=== Written instruction ===
Return every item below verbatim, with each line reproduced without any change.
___ Record extracts
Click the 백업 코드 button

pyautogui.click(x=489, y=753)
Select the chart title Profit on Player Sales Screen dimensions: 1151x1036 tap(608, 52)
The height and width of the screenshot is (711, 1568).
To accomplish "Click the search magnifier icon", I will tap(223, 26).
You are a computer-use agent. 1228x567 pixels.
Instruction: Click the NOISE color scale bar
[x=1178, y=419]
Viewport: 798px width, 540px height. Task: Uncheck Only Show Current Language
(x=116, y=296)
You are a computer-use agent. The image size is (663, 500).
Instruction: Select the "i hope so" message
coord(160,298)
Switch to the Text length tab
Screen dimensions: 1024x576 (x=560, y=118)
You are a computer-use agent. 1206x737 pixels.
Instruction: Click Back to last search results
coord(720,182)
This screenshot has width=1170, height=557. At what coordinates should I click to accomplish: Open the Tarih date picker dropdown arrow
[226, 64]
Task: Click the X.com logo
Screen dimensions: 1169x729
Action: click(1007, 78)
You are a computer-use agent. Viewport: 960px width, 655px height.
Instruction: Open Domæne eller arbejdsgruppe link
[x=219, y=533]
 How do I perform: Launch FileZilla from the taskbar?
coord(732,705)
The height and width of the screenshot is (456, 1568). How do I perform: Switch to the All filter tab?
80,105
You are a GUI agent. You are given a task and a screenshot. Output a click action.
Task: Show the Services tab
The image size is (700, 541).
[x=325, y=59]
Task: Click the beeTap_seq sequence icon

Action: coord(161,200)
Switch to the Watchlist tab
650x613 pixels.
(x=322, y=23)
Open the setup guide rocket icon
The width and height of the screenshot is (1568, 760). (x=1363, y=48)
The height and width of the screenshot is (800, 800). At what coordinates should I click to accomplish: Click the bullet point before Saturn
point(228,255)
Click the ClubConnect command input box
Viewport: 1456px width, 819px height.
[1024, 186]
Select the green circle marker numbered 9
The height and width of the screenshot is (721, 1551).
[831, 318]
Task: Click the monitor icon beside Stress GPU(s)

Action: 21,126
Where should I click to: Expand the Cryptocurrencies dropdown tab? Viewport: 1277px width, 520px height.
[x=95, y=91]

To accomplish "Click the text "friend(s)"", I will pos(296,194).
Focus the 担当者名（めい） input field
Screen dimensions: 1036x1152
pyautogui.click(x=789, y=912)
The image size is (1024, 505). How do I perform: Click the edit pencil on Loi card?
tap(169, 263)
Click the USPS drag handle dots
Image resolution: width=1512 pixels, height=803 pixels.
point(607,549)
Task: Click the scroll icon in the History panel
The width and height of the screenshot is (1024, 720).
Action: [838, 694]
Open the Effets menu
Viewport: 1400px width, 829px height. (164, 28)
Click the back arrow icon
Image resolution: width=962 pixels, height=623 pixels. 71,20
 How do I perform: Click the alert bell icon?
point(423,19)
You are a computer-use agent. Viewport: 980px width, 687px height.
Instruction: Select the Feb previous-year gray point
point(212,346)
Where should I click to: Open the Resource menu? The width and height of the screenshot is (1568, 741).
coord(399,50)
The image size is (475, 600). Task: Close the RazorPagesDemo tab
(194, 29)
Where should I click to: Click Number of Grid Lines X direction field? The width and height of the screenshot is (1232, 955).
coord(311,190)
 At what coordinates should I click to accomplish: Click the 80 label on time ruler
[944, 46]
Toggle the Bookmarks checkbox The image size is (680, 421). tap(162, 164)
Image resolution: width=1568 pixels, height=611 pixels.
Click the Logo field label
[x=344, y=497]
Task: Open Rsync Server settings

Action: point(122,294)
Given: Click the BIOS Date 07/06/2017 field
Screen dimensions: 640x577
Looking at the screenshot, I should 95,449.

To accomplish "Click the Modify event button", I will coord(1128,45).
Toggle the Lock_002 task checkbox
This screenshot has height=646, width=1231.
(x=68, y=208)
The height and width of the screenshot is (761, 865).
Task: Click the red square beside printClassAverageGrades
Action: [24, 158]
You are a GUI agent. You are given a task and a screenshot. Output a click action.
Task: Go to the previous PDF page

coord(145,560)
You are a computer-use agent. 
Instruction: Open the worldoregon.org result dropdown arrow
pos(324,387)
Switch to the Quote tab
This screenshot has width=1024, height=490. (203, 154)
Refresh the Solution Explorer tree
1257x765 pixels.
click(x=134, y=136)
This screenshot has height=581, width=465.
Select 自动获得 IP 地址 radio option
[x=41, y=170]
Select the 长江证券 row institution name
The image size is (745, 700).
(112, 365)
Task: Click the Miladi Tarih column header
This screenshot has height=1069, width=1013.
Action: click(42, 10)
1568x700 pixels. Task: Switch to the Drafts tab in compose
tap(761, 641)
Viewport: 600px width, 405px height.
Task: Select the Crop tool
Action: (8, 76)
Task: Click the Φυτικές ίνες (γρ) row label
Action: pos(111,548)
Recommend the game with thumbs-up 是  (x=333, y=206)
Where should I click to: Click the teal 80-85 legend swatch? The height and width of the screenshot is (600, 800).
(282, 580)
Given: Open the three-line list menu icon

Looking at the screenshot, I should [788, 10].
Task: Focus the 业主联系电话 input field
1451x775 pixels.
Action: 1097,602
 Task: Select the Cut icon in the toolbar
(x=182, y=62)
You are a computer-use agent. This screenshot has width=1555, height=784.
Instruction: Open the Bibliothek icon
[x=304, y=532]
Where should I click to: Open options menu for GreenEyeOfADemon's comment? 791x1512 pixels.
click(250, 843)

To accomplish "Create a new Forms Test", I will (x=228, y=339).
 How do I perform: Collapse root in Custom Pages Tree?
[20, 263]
______
=== Exercise result ===
Click the 백업 코드 button

pyautogui.click(x=489, y=753)
Select the chart title Profit on Player Sales Screen dimensions: 1151x1036 tap(608, 52)
The height and width of the screenshot is (711, 1568).
To accomplish "Click the search magnifier icon", I will tap(223, 26).
You are a computer-use agent. 1228x567 pixels.
Instruction: Click the NOISE color scale bar
[x=1178, y=419]
Viewport: 798px width, 540px height. Task: Uncheck Only Show Current Language
(x=116, y=296)
You are a computer-use agent. The image size is (663, 500).
Instruction: Select the "i hope so" message
coord(160,298)
Switch to the Text length tab
Screen dimensions: 1024x576 (x=560, y=118)
You are a computer-use agent. 1206x737 pixels.
Instruction: Click Back to last search results
coord(720,182)
This screenshot has width=1170, height=557. At what coordinates should I click to accomplish: Open the Tarih date picker dropdown arrow
[226, 64]
Task: Click the X.com logo
Screen dimensions: 1169x729
Action: click(1007, 78)
You are a computer-use agent. Viewport: 960px width, 655px height.
Instruction: Open Domæne eller arbejdsgruppe link
[x=219, y=533]
 How do I perform: Launch FileZilla from the taskbar?
coord(732,705)
The height and width of the screenshot is (456, 1568). How do I perform: Switch to the All filter tab?
80,105
You are a GUI agent. You are given a task and a screenshot. Output a click action.
Task: Show the Services tab
The image size is (700, 541).
[x=325, y=59]
Task: Click the beeTap_seq sequence icon

Action: coord(161,200)
Switch to the Watchlist tab
650x613 pixels.
(x=322, y=23)
Open the setup guide rocket icon
The width and height of the screenshot is (1568, 760). (x=1363, y=48)
The height and width of the screenshot is (800, 800). At what coordinates should I click to accomplish: Click the bullet point before Saturn
point(228,255)
Click the ClubConnect command input box
Viewport: 1456px width, 819px height.
[1024, 186]
Select the green circle marker numbered 9
The height and width of the screenshot is (721, 1551).
[831, 318]
Task: Click the monitor icon beside Stress GPU(s)

Action: 21,126
Where should I click to: Expand the Cryptocurrencies dropdown tab? Viewport: 1277px width, 520px height.
[x=95, y=91]

To accomplish "Click the text "friend(s)"", I will pos(296,194).
Focus the 担当者名（めい） input field
Screen dimensions: 1036x1152
pyautogui.click(x=789, y=912)
The image size is (1024, 505). How do I perform: Click the edit pencil on Loi card?
tap(169, 263)
Click the USPS drag handle dots
Image resolution: width=1512 pixels, height=803 pixels.
point(607,549)
Task: Click the scroll icon in the History panel
The width and height of the screenshot is (1024, 720).
Action: [838, 694]
Open the Effets menu
Viewport: 1400px width, 829px height. (164, 28)
Click the back arrow icon
Image resolution: width=962 pixels, height=623 pixels. 71,20
 How do I perform: Click the alert bell icon?
point(423,19)
You are a computer-use agent. Viewport: 980px width, 687px height.
Instruction: Select the Feb previous-year gray point
point(212,346)
Where should I click to: Open the Resource menu? The width and height of the screenshot is (1568, 741).
coord(399,50)
The image size is (475, 600). Task: Close the RazorPagesDemo tab
(194, 29)
Where should I click to: Click Number of Grid Lines X direction field? The width and height of the screenshot is (1232, 955).
coord(311,190)
 At what coordinates should I click to accomplish: Click the 80 label on time ruler
[944, 46]
Toggle the Bookmarks checkbox The image size is (680, 421). tap(162, 164)
Image resolution: width=1568 pixels, height=611 pixels.
Click the Logo field label
[x=344, y=497]
Task: Open Rsync Server settings

Action: point(122,294)
Given: Click the BIOS Date 07/06/2017 field
Screen dimensions: 640x577
Looking at the screenshot, I should 95,449.

To accomplish "Click the Modify event button", I will coord(1128,45).
Toggle the Lock_002 task checkbox
This screenshot has height=646, width=1231.
(x=68, y=208)
The height and width of the screenshot is (761, 865).
Task: Click the red square beside printClassAverageGrades
Action: [24, 158]
You are a GUI agent. You are given a task and a screenshot. Output a click action.
Task: Go to the previous PDF page

coord(145,560)
You are a computer-use agent. 
Instruction: Open the worldoregon.org result dropdown arrow
pos(324,387)
Switch to the Quote tab
This screenshot has width=1024, height=490. (203, 154)
Refresh the Solution Explorer tree
1257x765 pixels.
click(x=134, y=136)
This screenshot has height=581, width=465.
Select 自动获得 IP 地址 radio option
[x=41, y=170]
Select the 长江证券 row institution name
The image size is (745, 700).
(112, 365)
Task: Click the Miladi Tarih column header
This screenshot has height=1069, width=1013.
Action: click(42, 10)
1568x700 pixels. Task: Switch to the Drafts tab in compose
tap(761, 641)
Viewport: 600px width, 405px height.
Task: Select the Crop tool
Action: (8, 76)
Task: Click the Φυτικές ίνες (γρ) row label
Action: pos(111,548)
Recommend the game with thumbs-up 是  (x=333, y=206)
Where should I click to: Click the teal 80-85 legend swatch? The height and width of the screenshot is (600, 800).
(282, 580)
Given: Open the three-line list menu icon

Looking at the screenshot, I should [788, 10].
Task: Focus the 业主联系电话 input field
1451x775 pixels.
Action: 1097,602
 Task: Select the Cut icon in the toolbar
(x=182, y=62)
You are a computer-use agent. This screenshot has width=1555, height=784.
Instruction: Open the Bibliothek icon
[x=304, y=532]
Where should I click to: Open options menu for GreenEyeOfADemon's comment? 791x1512 pixels.
click(250, 843)

To accomplish "Create a new Forms Test", I will (x=228, y=339).
 How do I perform: Collapse root in Custom Pages Tree?
[20, 263]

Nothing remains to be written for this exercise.